#### RECORDS SUPPLIED

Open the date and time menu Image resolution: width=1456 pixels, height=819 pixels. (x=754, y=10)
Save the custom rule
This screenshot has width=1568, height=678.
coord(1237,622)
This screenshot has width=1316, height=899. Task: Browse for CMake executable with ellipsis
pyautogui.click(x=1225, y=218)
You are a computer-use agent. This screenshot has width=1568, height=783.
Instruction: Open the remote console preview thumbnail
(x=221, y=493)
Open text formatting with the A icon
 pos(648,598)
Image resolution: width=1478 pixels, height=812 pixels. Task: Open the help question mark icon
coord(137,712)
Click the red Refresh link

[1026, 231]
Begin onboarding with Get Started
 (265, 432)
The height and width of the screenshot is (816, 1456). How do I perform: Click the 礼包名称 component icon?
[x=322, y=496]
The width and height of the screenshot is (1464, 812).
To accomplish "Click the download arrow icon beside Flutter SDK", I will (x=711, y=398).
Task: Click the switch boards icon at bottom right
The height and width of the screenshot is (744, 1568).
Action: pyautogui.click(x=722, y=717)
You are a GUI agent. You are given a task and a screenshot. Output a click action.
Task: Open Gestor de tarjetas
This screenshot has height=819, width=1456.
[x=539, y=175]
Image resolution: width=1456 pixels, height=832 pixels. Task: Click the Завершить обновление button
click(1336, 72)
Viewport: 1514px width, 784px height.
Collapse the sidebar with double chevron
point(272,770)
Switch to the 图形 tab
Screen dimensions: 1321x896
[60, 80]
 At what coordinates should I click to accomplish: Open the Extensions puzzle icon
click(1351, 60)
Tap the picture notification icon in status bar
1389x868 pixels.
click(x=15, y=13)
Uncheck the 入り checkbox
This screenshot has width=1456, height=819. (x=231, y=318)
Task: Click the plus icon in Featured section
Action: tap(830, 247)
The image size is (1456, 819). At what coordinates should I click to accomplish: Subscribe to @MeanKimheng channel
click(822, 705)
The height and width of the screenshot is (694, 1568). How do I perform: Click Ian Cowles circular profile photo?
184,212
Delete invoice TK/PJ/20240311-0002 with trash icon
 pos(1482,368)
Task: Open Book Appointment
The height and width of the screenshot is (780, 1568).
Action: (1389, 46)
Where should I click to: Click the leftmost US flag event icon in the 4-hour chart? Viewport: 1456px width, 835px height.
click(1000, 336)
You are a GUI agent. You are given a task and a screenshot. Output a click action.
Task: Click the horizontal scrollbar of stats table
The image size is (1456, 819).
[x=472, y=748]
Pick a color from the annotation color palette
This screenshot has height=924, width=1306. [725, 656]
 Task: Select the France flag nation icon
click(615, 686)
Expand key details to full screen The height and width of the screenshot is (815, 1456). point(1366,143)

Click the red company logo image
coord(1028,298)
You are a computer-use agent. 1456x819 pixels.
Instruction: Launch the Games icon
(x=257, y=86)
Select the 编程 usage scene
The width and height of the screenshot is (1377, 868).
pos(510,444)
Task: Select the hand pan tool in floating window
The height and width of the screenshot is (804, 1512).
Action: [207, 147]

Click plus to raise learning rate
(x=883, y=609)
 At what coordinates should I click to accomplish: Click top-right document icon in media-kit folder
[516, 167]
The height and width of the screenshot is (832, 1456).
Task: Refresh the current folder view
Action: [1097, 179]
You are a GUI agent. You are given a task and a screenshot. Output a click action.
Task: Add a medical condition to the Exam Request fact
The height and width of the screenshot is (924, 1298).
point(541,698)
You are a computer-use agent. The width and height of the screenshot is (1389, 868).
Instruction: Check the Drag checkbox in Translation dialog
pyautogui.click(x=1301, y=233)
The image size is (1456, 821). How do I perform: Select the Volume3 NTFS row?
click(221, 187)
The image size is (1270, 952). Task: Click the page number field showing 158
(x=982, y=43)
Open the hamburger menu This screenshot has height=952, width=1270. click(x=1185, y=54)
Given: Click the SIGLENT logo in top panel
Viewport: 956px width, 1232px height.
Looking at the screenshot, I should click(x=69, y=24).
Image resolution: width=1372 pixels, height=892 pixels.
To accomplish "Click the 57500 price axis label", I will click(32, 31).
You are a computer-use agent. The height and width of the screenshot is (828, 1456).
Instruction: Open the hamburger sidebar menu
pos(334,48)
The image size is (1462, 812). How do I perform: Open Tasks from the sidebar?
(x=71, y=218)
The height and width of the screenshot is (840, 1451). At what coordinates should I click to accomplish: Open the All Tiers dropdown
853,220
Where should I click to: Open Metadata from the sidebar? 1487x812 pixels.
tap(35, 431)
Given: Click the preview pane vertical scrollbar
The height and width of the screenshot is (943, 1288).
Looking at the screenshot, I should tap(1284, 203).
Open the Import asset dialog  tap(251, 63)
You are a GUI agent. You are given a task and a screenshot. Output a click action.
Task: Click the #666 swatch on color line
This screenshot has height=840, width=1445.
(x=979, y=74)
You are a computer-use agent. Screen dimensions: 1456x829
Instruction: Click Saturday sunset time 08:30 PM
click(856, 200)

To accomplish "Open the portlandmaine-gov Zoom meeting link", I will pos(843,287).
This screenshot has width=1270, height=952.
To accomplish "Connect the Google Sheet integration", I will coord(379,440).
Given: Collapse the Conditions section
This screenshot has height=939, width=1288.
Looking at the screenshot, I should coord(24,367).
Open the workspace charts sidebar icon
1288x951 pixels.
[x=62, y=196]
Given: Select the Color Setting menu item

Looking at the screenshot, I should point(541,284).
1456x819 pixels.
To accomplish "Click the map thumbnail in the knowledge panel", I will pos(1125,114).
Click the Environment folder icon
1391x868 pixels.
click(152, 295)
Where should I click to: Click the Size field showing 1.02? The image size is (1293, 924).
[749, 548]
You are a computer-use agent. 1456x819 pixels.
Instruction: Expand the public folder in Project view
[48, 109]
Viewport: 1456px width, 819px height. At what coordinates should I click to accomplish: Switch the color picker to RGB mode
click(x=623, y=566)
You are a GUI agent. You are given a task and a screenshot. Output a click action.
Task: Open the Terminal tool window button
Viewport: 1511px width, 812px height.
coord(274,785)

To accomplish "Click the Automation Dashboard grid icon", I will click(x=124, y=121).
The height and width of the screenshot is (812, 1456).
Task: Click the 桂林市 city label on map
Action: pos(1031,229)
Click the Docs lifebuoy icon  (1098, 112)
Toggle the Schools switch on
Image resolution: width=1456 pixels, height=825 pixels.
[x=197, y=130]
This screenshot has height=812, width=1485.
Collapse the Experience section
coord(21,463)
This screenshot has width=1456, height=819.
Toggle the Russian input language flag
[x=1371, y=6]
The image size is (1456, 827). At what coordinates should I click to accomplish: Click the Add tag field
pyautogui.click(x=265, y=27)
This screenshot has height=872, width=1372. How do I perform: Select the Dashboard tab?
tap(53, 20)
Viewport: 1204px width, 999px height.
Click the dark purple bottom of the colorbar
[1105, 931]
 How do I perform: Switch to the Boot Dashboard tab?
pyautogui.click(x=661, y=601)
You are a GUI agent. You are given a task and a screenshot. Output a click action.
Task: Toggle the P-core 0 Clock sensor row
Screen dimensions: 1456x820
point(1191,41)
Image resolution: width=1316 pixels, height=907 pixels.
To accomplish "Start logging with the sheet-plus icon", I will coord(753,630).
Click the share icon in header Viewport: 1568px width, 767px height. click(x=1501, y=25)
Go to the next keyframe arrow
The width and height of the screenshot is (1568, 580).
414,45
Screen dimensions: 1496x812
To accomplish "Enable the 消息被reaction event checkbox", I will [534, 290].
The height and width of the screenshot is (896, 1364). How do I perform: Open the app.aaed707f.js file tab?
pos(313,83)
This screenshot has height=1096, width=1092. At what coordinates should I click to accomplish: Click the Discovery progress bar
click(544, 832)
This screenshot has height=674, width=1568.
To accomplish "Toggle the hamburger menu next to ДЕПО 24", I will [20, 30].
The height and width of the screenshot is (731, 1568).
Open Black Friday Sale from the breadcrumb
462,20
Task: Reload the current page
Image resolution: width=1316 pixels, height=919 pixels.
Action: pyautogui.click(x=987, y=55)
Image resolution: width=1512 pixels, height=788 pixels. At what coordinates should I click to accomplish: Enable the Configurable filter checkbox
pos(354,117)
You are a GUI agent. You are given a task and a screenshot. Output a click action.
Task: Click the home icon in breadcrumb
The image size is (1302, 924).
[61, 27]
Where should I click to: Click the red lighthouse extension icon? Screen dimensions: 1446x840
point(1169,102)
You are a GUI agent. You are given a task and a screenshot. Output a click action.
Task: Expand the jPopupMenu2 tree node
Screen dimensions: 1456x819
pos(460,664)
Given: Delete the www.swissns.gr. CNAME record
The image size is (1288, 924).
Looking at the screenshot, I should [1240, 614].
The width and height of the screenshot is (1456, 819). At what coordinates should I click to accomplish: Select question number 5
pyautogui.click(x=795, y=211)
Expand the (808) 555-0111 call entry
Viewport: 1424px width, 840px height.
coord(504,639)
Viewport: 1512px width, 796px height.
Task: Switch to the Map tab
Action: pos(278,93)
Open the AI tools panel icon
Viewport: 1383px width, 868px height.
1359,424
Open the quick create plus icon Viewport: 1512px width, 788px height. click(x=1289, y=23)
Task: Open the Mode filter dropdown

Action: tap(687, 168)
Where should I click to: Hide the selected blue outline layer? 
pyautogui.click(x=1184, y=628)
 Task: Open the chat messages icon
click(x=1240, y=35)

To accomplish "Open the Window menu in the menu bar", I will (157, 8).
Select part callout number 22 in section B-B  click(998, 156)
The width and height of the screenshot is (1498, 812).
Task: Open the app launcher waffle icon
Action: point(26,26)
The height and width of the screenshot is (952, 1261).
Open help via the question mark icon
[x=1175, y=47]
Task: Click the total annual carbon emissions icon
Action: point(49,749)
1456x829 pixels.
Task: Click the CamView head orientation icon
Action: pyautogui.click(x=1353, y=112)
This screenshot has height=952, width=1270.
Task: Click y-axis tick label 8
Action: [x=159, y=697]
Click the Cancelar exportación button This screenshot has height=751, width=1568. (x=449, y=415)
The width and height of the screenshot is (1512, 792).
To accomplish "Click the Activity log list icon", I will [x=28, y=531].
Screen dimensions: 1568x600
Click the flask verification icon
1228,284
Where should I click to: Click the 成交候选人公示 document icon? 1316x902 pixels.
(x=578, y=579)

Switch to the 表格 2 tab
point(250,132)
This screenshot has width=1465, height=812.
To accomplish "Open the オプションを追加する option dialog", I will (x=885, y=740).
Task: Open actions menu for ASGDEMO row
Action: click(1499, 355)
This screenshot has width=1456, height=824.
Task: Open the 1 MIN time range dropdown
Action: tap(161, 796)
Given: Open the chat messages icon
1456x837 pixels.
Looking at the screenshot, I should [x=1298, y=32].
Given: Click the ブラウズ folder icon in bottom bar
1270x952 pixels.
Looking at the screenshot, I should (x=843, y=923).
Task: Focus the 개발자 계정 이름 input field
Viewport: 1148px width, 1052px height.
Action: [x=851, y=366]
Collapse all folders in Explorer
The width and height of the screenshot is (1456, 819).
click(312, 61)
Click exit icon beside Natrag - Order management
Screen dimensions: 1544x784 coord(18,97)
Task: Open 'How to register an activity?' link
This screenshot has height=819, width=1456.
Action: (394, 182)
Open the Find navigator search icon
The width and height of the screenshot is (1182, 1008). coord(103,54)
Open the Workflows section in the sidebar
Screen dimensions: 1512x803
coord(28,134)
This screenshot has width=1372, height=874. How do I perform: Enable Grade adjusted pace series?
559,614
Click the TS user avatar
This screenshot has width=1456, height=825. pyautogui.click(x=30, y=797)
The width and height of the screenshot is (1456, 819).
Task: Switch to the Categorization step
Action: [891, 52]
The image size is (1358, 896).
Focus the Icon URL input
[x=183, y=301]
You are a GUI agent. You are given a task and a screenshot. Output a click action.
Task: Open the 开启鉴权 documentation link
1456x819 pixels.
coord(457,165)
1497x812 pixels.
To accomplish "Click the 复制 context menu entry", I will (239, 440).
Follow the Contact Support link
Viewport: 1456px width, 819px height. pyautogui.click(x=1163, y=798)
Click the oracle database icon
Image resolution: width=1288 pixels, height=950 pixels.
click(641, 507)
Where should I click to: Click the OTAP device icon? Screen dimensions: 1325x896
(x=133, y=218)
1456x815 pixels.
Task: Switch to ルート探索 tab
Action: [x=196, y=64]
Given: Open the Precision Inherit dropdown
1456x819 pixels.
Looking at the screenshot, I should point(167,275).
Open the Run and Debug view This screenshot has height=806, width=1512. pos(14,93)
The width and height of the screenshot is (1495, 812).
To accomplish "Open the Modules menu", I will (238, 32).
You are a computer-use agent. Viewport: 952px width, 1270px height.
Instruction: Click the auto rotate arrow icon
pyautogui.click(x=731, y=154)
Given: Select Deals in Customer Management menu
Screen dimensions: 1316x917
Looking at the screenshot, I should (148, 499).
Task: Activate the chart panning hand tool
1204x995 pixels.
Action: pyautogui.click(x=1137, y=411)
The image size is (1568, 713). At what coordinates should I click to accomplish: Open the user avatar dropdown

########

__TASK TO CARRY OUT__
Retype, exactly and in full, the lines above from the one containing "Screen dimensions: 1512x803" through the one containing "Given: Select Deals".

__ANSWER FOR THE TASK__
Screen dimensions: 1512x803
coord(28,134)
This screenshot has width=1372, height=874. How do I perform: Enable Grade adjusted pace series?
559,614
Click the TS user avatar
This screenshot has width=1456, height=825. pyautogui.click(x=30, y=797)
The width and height of the screenshot is (1456, 819).
Task: Switch to the Categorization step
Action: [891, 52]
The image size is (1358, 896).
Focus the Icon URL input
[x=183, y=301]
You are a GUI agent. You are given a task and a screenshot. Output a click action.
Task: Open the 开启鉴权 documentation link
1456x819 pixels.
coord(457,165)
1497x812 pixels.
To accomplish "Click the 复制 context menu entry", I will (239, 440).
Follow the Contact Support link
Viewport: 1456px width, 819px height. pyautogui.click(x=1163, y=798)
Click the oracle database icon
Image resolution: width=1288 pixels, height=950 pixels.
click(641, 507)
Where should I click to: Click the OTAP device icon? Screen dimensions: 1325x896
(x=133, y=218)
1456x815 pixels.
Task: Switch to ルート探索 tab
Action: [x=196, y=64]
Given: Open the Precision Inherit dropdown
1456x819 pixels.
Looking at the screenshot, I should point(167,275).
Open the Run and Debug view This screenshot has height=806, width=1512. pos(14,93)
The width and height of the screenshot is (1495, 812).
To accomplish "Open the Modules menu", I will (238, 32).
You are a computer-use agent. Viewport: 952px width, 1270px height.
Instruction: Click the auto rotate arrow icon
pyautogui.click(x=731, y=154)
Given: Select Deals in Customer Management menu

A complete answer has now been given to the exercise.